I don't consider a spinal weapon to be a big hose that's slowly ablating the target ship over time. It's not a shotgun using birdshot against a bear. It's using a slug against a duck. It's the 16" gun off the New Jersey hitting a Destroyer. You're the bug, I'm the hammer. You can skitter about as fast as you like, and I will continue to come down on you. Eventually, I will hit you.

I fully agree with you, tough the example I give (as told in other threads) about it as comparison is another:

to me, the Spinals are like the rams in Ironclads age: a potentially decisive weapon (usually one hit one kill), but difficult to use and dangerous to try to bring to bear while the less devastating (per hit) but more numerous artillery (secondaries, mostly missiles, in this casae) are still active.

Quote:

Originally Posted by whartung (Post 600846)
A nuclear weapon is a fast expanding ball of nasty energy. A meson blast is a pre-expanded ball of nasty energy.

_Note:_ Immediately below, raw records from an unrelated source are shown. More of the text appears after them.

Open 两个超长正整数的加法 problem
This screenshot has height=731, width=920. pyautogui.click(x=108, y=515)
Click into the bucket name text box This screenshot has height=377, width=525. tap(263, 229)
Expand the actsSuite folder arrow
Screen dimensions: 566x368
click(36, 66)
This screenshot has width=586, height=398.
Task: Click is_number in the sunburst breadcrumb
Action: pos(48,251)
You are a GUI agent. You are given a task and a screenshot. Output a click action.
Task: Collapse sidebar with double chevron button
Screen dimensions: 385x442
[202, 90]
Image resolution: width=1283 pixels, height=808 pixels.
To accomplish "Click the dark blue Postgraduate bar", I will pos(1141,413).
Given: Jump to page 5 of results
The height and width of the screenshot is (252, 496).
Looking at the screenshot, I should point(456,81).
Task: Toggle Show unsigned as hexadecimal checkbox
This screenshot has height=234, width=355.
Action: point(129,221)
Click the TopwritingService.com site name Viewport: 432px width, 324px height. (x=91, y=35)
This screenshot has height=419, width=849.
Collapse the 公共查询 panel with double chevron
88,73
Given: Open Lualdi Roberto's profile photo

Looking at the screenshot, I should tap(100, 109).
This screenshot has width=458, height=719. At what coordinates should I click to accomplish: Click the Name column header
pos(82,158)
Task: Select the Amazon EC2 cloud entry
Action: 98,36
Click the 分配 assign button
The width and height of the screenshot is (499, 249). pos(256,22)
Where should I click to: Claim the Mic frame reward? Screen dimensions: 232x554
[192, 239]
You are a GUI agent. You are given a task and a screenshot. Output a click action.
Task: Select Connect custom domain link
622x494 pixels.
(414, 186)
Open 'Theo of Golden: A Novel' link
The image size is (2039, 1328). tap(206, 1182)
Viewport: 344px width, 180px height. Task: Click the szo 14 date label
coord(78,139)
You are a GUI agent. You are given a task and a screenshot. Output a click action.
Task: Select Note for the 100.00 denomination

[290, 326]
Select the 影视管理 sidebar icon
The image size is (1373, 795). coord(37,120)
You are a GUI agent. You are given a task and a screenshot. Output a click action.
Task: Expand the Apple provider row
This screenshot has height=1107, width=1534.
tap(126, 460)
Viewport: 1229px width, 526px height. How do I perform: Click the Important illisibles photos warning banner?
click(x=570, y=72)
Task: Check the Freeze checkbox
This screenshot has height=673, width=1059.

Most attacks are a ball (or lance, in the case of a laser) of energy that detonates with expanding force, crushing and tearing through things, but consuming energy as it goes. That's not what a meson attack is. A meson attack is the closest that Traveller has to a Star Trek transporter beaming down in to solid rock. One moment, there are no particles. The next they're all intermixed. It's a trillion tiny explosions within a sphere (a rather large sphere in large meson gun case).

As it says in Striker. "Everything within the radius is destroyed." If a ship is penetrated with a meson gun, the mesons are interacting with the armor, with the air, with the water, with the fuel, with the people, consoles, wires, pipes, tubes, fried chicken, potatoes and gravy. All of it, at the same time. The armor is on fire, the air is on fire, you are on fire, your skin, your hair, your heart, your brain, all of you.

Big Mesons crit more against smaller ships because the meson radius is bigger, thus destroying more of the ship in one gulp.

Since you're trying to make mesons less effective it's ok to let the screen let some slip through. I wouldn't want them near me at all, personally, which is why I'm content on the screens stopping them wholesale.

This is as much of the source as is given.